• Records for locating described items

* * * * * * *

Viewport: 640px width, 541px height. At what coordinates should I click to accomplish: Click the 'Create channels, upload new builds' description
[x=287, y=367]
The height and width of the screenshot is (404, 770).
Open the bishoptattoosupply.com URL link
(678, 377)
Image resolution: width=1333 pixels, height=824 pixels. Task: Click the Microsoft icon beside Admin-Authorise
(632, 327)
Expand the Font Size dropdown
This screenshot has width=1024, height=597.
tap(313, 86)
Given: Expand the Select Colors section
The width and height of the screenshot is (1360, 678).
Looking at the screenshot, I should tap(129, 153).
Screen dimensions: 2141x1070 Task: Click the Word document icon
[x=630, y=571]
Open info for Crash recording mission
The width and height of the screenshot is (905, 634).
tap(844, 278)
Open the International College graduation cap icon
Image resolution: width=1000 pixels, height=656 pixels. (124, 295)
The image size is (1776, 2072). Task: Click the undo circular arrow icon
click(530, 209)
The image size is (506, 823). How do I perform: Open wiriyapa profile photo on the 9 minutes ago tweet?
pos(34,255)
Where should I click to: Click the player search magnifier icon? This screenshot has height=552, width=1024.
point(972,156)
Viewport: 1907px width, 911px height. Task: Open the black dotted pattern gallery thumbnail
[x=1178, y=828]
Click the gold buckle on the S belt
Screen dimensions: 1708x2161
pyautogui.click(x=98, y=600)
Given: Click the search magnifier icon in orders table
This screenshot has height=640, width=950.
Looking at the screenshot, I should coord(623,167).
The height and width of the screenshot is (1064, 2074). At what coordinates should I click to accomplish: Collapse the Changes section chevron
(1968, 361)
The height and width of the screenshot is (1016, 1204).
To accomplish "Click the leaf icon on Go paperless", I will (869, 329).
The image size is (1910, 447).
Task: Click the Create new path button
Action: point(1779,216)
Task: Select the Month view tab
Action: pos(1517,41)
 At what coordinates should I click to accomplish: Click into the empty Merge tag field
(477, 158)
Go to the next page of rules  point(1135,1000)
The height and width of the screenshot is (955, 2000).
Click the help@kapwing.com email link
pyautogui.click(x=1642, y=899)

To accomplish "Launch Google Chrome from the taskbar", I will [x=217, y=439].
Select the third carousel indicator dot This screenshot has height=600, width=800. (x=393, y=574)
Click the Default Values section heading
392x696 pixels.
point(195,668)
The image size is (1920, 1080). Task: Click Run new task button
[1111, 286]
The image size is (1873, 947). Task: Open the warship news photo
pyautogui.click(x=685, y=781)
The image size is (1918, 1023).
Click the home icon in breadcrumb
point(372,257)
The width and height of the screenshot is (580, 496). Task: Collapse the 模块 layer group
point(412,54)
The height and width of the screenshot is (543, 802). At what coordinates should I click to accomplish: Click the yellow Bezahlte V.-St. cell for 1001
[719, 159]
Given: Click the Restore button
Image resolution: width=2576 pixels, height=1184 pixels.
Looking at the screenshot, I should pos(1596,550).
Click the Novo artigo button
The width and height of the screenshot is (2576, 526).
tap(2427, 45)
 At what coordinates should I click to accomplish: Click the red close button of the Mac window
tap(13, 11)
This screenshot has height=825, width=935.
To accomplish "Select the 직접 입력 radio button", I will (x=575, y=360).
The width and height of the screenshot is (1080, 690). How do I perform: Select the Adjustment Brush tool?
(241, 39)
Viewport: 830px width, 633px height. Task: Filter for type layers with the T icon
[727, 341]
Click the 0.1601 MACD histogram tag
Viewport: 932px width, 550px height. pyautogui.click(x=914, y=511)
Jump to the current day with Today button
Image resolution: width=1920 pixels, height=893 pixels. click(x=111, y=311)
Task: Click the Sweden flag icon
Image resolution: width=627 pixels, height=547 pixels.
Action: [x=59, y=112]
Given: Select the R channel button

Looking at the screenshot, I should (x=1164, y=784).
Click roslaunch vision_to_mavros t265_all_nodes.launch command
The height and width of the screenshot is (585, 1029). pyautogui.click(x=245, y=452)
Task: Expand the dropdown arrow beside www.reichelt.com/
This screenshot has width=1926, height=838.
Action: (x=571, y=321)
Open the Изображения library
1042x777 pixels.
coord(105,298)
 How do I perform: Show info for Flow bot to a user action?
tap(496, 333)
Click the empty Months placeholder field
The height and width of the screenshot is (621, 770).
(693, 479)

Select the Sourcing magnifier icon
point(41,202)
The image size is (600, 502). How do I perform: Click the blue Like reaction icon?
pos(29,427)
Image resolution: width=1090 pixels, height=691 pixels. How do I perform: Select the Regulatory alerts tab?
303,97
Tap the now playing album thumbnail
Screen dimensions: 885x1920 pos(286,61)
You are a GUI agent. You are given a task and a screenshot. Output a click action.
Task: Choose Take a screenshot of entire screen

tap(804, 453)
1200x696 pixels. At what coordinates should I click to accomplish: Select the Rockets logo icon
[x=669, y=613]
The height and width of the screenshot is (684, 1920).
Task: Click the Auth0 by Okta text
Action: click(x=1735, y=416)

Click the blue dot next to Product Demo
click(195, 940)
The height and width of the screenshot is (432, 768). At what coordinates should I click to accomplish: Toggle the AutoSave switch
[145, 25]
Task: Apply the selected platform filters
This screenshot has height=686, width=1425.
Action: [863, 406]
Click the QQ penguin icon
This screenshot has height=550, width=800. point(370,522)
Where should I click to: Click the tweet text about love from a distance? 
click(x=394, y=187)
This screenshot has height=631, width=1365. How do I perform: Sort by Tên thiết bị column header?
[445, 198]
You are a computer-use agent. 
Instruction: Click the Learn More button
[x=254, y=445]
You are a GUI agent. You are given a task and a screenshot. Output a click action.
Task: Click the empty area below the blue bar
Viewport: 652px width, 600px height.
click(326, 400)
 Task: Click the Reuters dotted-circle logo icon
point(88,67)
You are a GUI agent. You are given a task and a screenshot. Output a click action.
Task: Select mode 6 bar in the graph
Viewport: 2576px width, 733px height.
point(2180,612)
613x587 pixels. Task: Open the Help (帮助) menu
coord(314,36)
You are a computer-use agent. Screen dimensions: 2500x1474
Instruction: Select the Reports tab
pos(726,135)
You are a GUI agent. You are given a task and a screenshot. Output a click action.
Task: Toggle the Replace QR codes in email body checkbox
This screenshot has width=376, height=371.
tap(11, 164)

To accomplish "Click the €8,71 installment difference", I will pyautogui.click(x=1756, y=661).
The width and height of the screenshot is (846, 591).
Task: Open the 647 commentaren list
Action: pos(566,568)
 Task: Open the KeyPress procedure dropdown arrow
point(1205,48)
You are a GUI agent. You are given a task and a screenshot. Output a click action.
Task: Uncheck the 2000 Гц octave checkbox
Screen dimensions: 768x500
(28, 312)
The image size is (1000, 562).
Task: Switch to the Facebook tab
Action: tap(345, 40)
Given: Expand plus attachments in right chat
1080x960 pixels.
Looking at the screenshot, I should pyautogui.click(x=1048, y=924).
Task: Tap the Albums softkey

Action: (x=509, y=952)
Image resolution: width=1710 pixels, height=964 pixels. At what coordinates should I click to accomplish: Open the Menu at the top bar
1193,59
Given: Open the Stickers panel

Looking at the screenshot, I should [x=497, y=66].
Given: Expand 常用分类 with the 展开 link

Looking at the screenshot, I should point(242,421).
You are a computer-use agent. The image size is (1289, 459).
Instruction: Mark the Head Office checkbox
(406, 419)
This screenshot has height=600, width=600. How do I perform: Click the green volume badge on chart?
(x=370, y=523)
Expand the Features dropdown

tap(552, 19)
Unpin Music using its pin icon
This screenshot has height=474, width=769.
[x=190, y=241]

* * * * * * *

• EXERCISE DIRECTIONS
Please convert all of the material above into a Markdown table with two columns, Row and Line. Number each line in Row and put the line itself in Line, leaving out blank lines.

• EXPECTED ANSWER
| Row | Line |
|---|---|
| 1 | Viewport: 640px width, 541px height. At what coordinates should I click to accomplish: Click the 'Create channels, upload new builds' description |
| 2 | [x=287, y=367] |
| 3 | The height and width of the screenshot is (404, 770). |
| 4 | Open the bishoptattoosupply.com URL link |
| 5 | (678, 377) |
| 6 | Image resolution: width=1333 pixels, height=824 pixels. Task: Click the Microsoft icon beside Admin-Authorise |
| 7 | (632, 327) |
| 8 | Expand the Font Size dropdown |
| 9 | This screenshot has width=1024, height=597. |
| 10 | tap(313, 86) |
| 11 | Given: Expand the Select Colors section |
| 12 | The width and height of the screenshot is (1360, 678). |
| 13 | Looking at the screenshot, I should tap(129, 153). |
| 14 | Screen dimensions: 2141x1070 Task: Click the Word document icon |
| 15 | [x=630, y=571] |
| 16 | Open info for Crash recording mission |
| 17 | The width and height of the screenshot is (905, 634). |
| 18 | tap(844, 278) |
| 19 | Open the International College graduation cap icon |
| 20 | Image resolution: width=1000 pixels, height=656 pixels. (124, 295) |
| 21 | The image size is (1776, 2072). Task: Click the undo circular arrow icon |
| 22 | click(530, 209) |
| 23 | The image size is (506, 823). How do I perform: Open wiriyapa profile photo on the 9 minutes ago tweet? |
| 24 | pos(34,255) |
| 25 | Where should I click to: Click the player search magnifier icon? This screenshot has height=552, width=1024. |
| 26 | point(972,156) |
| 27 | Viewport: 1907px width, 911px height. Task: Open the black dotted pattern gallery thumbnail |
| 28 | [x=1178, y=828] |
| 29 | Click the gold buckle on the S belt |
| 30 | Screen dimensions: 1708x2161 |
| 31 | pyautogui.click(x=98, y=600) |
| 32 | Given: Click the search magnifier icon in orders table |
| 33 | This screenshot has height=640, width=950. |
| 34 | Looking at the screenshot, I should coord(623,167). |
| 35 | The height and width of the screenshot is (1064, 2074). At what coordinates should I click to accomplish: Collapse the Changes section chevron |
| 36 | (1968, 361) |
| 37 | The height and width of the screenshot is (1016, 1204). |
| 38 | To accomplish "Click the leaf icon on Go paperless", I will (869, 329). |
| 39 | The image size is (1910, 447). |
| 40 | Task: Click the Create new path button |
| 41 | Action: point(1779,216) |
| 42 | Task: Select the Month view tab |
| 43 | Action: pos(1517,41) |
| 44 |  At what coordinates should I click to accomplish: Click into the empty Merge tag field |
| 45 | (477, 158) |
| 46 | Go to the next page of rules  point(1135,1000) |
| 47 | The height and width of the screenshot is (955, 2000). |
| 48 | Click the help@kapwing.com email link |
| 49 | pyautogui.click(x=1642, y=899) |
| 50 | To accomplish "Launch Google Chrome from the taskbar", I will [x=217, y=439]. |
| 51 | Select the third carousel indicator dot This screenshot has height=600, width=800. (x=393, y=574) |
| 52 | Click the Default Values section heading |
| 53 | 392x696 pixels. |
| 54 | point(195,668) |
| 55 | The image size is (1920, 1080). Task: Click Run new task button |
| 56 | [1111, 286] |
| 57 | The image size is (1873, 947). Task: Open the warship news photo |
| 58 | pyautogui.click(x=685, y=781) |
| 59 | The image size is (1918, 1023). |
| 60 | Click the home icon in breadcrumb |
| 61 | point(372,257) |
| 62 | The width and height of the screenshot is (580, 496). Task: Collapse the 模块 layer group |
| 63 | point(412,54) |
| 64 | The height and width of the screenshot is (543, 802). At what coordinates should I click to accomplish: Click the yellow Bezahlte V.-St. cell for 1001 |
| 65 | [719, 159] |
| 66 | Given: Click the Restore button |
| 67 | Image resolution: width=2576 pixels, height=1184 pixels. |
| 68 | Looking at the screenshot, I should pos(1596,550). |
| 69 | Click the Novo artigo button |
| 70 | The width and height of the screenshot is (2576, 526). |
| 71 | tap(2427, 45) |
| 72 |  At what coordinates should I click to accomplish: Click the red close button of the Mac window |
| 73 | tap(13, 11) |
| 74 | This screenshot has height=825, width=935. |
| 75 | To accomplish "Select the 직접 입력 radio button", I will (x=575, y=360). |
| 76 | The width and height of the screenshot is (1080, 690). How do I perform: Select the Adjustment Brush tool? |
| 77 | (241, 39) |
| 78 | Viewport: 830px width, 633px height. Task: Filter for type layers with the T icon |
| 79 | [727, 341] |
| 80 | Click the 0.1601 MACD histogram tag |
| 81 | Viewport: 932px width, 550px height. pyautogui.click(x=914, y=511) |
| 82 | Jump to the current day with Today button |
| 83 | Image resolution: width=1920 pixels, height=893 pixels. click(x=111, y=311) |
| 84 | Task: Click the Sweden flag icon |
| 85 | Image resolution: width=627 pixels, height=547 pixels. |
| 86 | Action: [x=59, y=112] |
| 87 | Given: Select the R channel button |
| 88 | Looking at the screenshot, I should (x=1164, y=784). |
| 89 | Click roslaunch vision_to_mavros t265_all_nodes.launch command |
| 90 | The height and width of the screenshot is (585, 1029). pyautogui.click(x=245, y=452) |
| 91 | Task: Expand the dropdown arrow beside www.reichelt.com/ |
| 92 | This screenshot has width=1926, height=838. |
| 93 | Action: (x=571, y=321) |
| 94 | Open the Изображения library |
| 95 | 1042x777 pixels. |
| 96 | coord(105,298) |
| 97 |  How do I perform: Show info for Flow bot to a user action? |
| 98 | tap(496, 333) |
| 99 | Click the empty Months placeholder field |
| 100 | The height and width of the screenshot is (621, 770). |
| 101 | (693, 479) |
| 102 | Select the Sourcing magnifier icon |
| 103 | point(41,202) |
| 104 | The image size is (600, 502). How do I perform: Click the blue Like reaction icon? |
| 105 | pos(29,427) |
| 106 | Image resolution: width=1090 pixels, height=691 pixels. How do I perform: Select the Regulatory alerts tab? |
| 107 | 303,97 |
| 108 | Tap the now playing album thumbnail |
| 109 | Screen dimensions: 885x1920 pos(286,61) |
| 110 | You are a GUI agent. You are given a task and a screenshot. Output a click action. |
| 111 | Task: Choose Take a screenshot of entire screen |
| 112 | tap(804, 453) |
| 113 | 1200x696 pixels. At what coordinates should I click to accomplish: Select the Rockets logo icon |
| 114 | [x=669, y=613] |
| 115 | The height and width of the screenshot is (684, 1920). |
| 116 | Task: Click the Auth0 by Okta text |
| 117 | Action: click(x=1735, y=416) |
| 118 | Click the blue dot next to Product Demo |
| 119 | click(195, 940) |
| 120 | The height and width of the screenshot is (432, 768). At what coordinates should I click to accomplish: Toggle the AutoSave switch |
| 121 | [145, 25] |
| 122 | Task: Apply the selected platform filters |
| 123 | This screenshot has height=686, width=1425. |
| 124 | Action: [863, 406] |
| 125 | Click the QQ penguin icon |
| 126 | This screenshot has height=550, width=800. point(370,522) |
| 127 | Where should I click to: Click the tweet text about love from a distance?  |
| 128 | click(x=394, y=187) |
| 129 | This screenshot has height=631, width=1365. How do I perform: Sort by Tên thiết bị column header? |
| 130 | [445, 198] |
| 131 | You are a computer-use agent.  |
| 132 | Instruction: Click the Learn More button |
| 133 | [x=254, y=445] |
| 134 | You are a GUI agent. You are given a task and a screenshot. Output a click action. |
| 135 | Task: Click the empty area below the blue bar |
| 136 | Viewport: 652px width, 600px height. |
| 137 | click(326, 400) |
| 138 |  Task: Click the Reuters dotted-circle logo icon |
| 139 | point(88,67) |
| 140 | You are a GUI agent. You are given a task and a screenshot. Output a click action. |
| 141 | Task: Select mode 6 bar in the graph |
| 142 | Viewport: 2576px width, 733px height. |
| 143 | point(2180,612) |
| 144 | 613x587 pixels. Task: Open the Help (帮助) menu |
| 145 | coord(314,36) |
| 146 | You are a computer-use agent. Screen dimensions: 2500x1474 |
| 147 | Instruction: Select the Reports tab |
| 148 | pos(726,135) |
| 149 | You are a GUI agent. You are given a task and a screenshot. Output a click action. |
| 150 | Task: Toggle the Replace QR codes in email body checkbox |
| 151 | This screenshot has width=376, height=371. |
| 152 | tap(11, 164) |
| 153 | To accomplish "Click the €8,71 installment difference", I will pyautogui.click(x=1756, y=661). |
| 154 | The width and height of the screenshot is (846, 591). |
| 155 | Task: Open the 647 commentaren list |
| 156 | Action: pos(566,568) |
| 157 |  Task: Open the KeyPress procedure dropdown arrow |
| 158 | point(1205,48) |
| 159 | You are a GUI agent. You are given a task and a screenshot. Output a click action. |
| 160 | Task: Uncheck the 2000 Гц octave checkbox |
| 161 | Screen dimensions: 768x500 |
| 162 | (28, 312) |
| 163 | The image size is (1000, 562). |
| 164 | Task: Switch to the Facebook tab |
| 165 | Action: tap(345, 40) |
| 166 | Given: Expand plus attachments in right chat |
| 167 | 1080x960 pixels. |
| 168 | Looking at the screenshot, I should pyautogui.click(x=1048, y=924). |
| 169 | Task: Tap the Albums softkey |
| 170 | Action: (x=509, y=952) |
| 171 | Image resolution: width=1710 pixels, height=964 pixels. At what coordinates should I click to accomplish: Open the Menu at the top bar |
| 172 | 1193,59 |
| 173 | Given: Open the Stickers panel |
| 174 | Looking at the screenshot, I should [x=497, y=66]. |
| 175 | Given: Expand 常用分类 with the 展开 link |
| 176 | Looking at the screenshot, I should point(242,421). |
| 177 | You are a computer-use agent. The image size is (1289, 459). |
| 178 | Instruction: Mark the Head Office checkbox |
| 179 | (406, 419) |
| 180 | This screenshot has height=600, width=600. How do I perform: Click the green volume badge on chart? |
| 181 | (x=370, y=523) |
| 182 | Expand the Features dropdown |
| 183 | tap(552, 19) |
| 184 | Unpin Music using its pin icon |
| 185 | This screenshot has height=474, width=769. |
| 186 | [x=190, y=241] |